BACKGROUND: Rat basophilic leukemia (RBL-2H3) cells are well characterized in terms of morphological and biochemical changes upon activation, and have been extensively used as a model system for studying the mechanisms of the immediate hypersensitivity reaction. To investigate whether overexpression of heat shock/stress proteins (HSP) is involved in the mast cell-dependent reactivity, we examined the adaptive responses of RBL-2H3 cells to classical stress conditions such as heat shock or oxidative injury produced by an aqueous extract of tobacco smoke. METHODS: HSP were determined by flow cytometry and immunocytochemistry. Degranulation was confirmed as the release of beta-hexosaminidase, determined spectrophotometrically, and by electron microscopy experiments.

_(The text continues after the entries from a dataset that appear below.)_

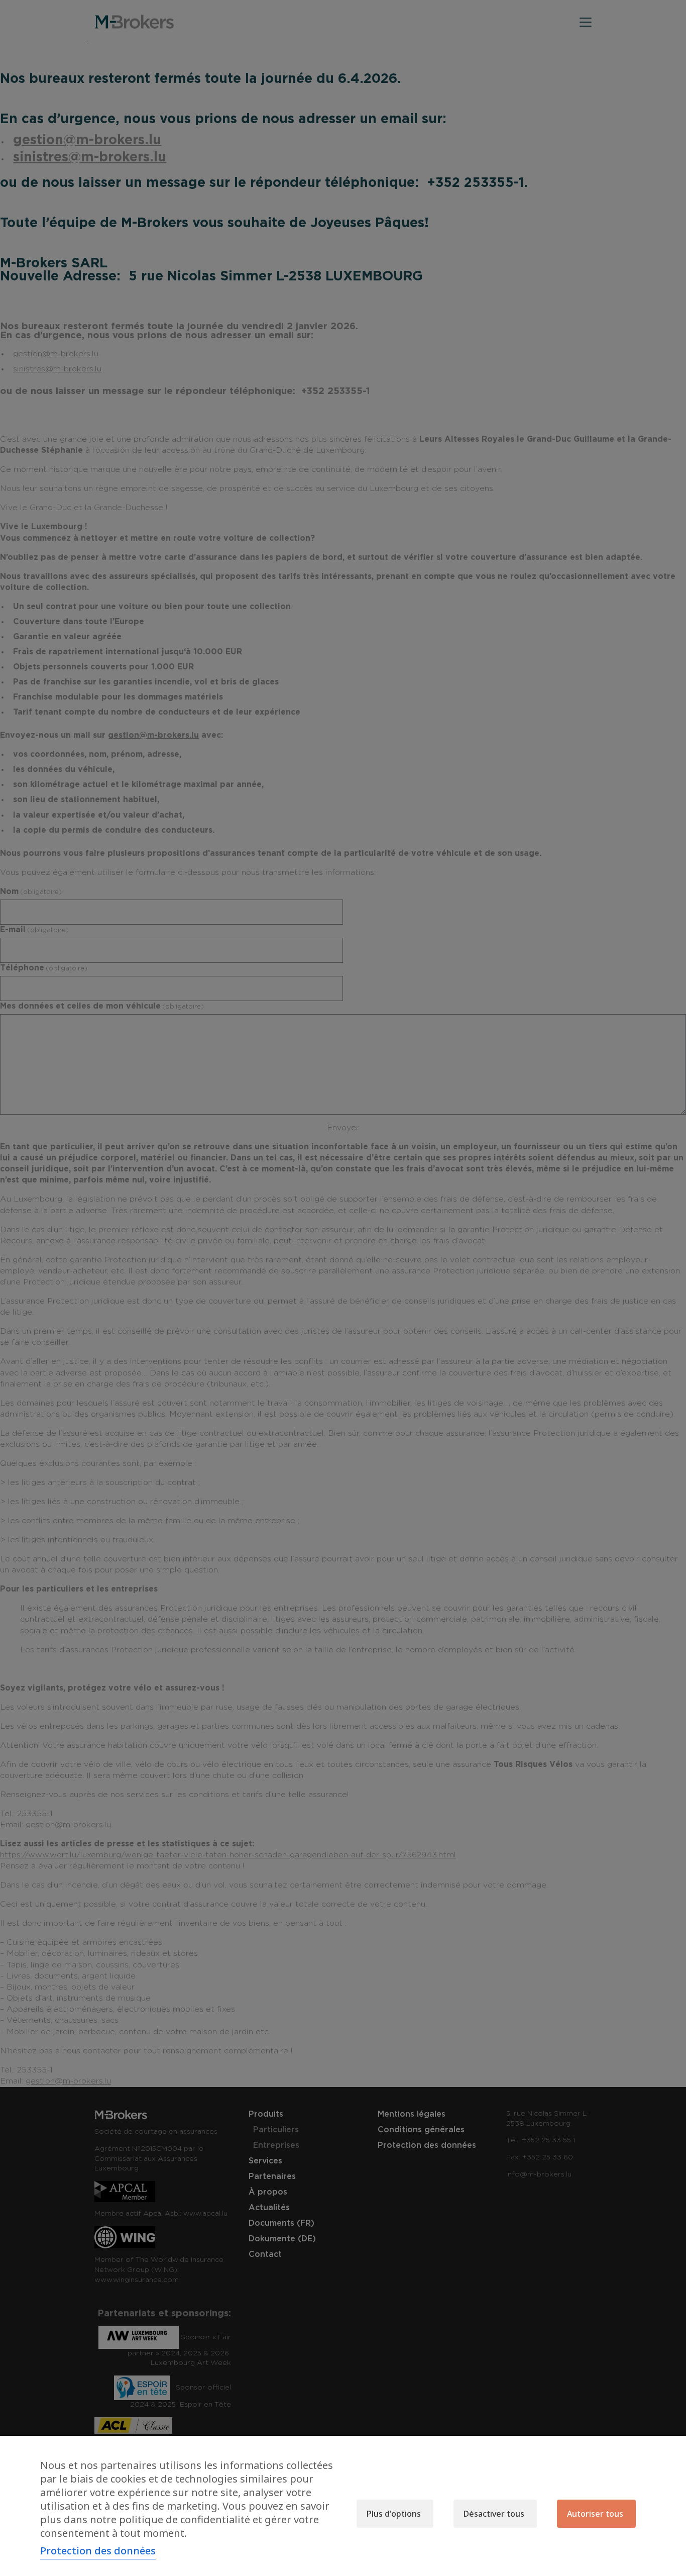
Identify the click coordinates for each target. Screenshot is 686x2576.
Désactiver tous (494, 2513)
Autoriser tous (595, 2513)
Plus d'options (394, 2513)
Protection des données (98, 2550)
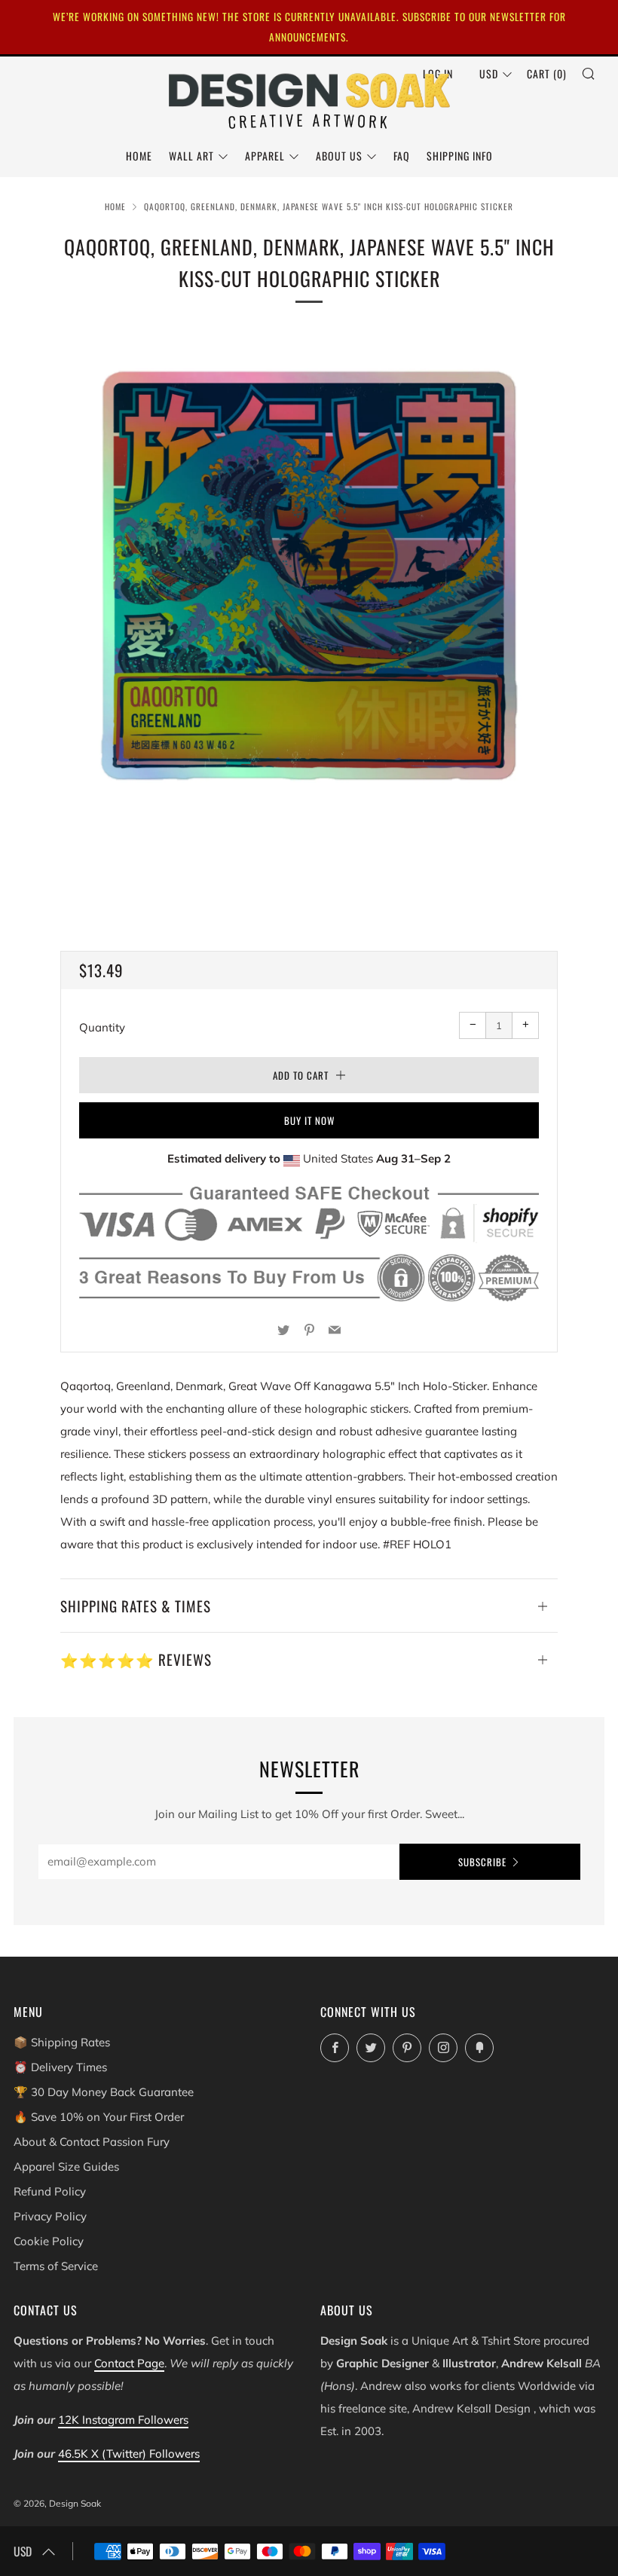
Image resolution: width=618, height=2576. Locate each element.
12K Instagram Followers (123, 2420)
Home (139, 155)
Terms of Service (56, 2266)
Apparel (265, 155)
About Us (339, 155)
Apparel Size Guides (66, 2166)
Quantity (102, 1027)
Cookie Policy (49, 2241)
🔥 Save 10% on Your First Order (99, 2117)
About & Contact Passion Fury (92, 2141)
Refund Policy (50, 2191)
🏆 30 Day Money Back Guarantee (104, 2092)
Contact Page (129, 2363)
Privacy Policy (50, 2216)
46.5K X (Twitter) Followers (129, 2453)
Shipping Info (460, 155)
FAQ (401, 155)
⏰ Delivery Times (60, 2067)
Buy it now (309, 1120)
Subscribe (482, 1861)
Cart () (547, 73)
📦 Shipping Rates (62, 2042)
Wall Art (191, 155)
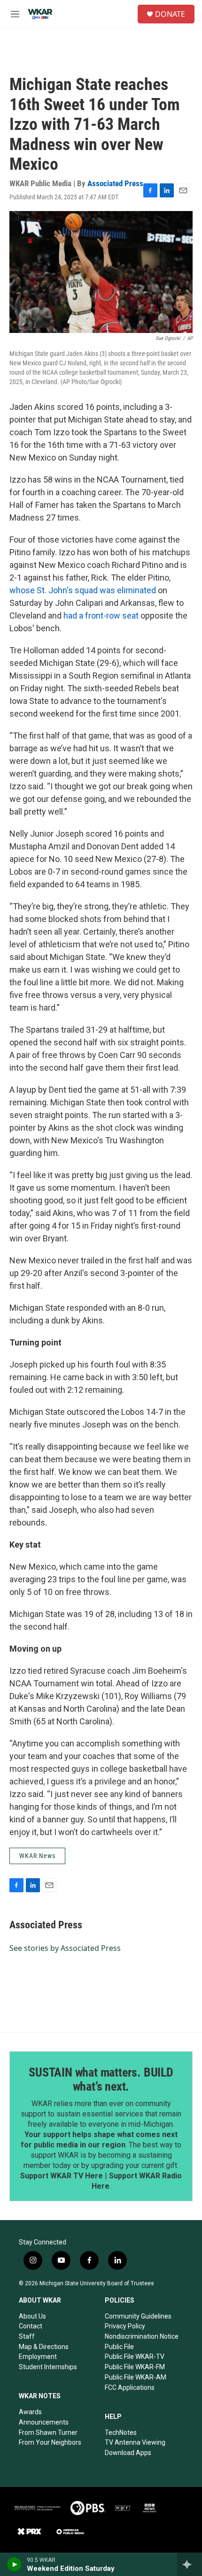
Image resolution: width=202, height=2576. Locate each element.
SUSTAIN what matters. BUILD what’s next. (101, 2079)
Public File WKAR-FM (135, 2367)
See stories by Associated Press (65, 1948)
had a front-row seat (101, 615)
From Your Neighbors (50, 2442)
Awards (30, 2412)
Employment (38, 2356)
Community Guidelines (138, 2316)
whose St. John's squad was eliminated (82, 590)
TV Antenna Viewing (135, 2442)
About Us (32, 2316)
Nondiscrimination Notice (142, 2336)
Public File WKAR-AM (135, 2377)
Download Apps (128, 2452)
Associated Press (115, 183)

RESULTS: We found that RBL-2H3 cells respond to heat shock or oxidative injury by the synthesis of both the inducible 72 kDa HSP (Hsp70), and the oxidation-specific 32 kDa heme oxygenase (HO)-1. Heat shock induced mainly Hsp70 in a cell growth-dependent manner, whereas oxidative stress induced mainly HO-1 in a cell growth-independent manner. However, heat shock or oxidative stress had no significant effects on degranulation. CONCLUSION: Stress-mediated synthesis of HSP was not associated with RBL-2H3 degranulation and likewise, degranulation did not induce HSP.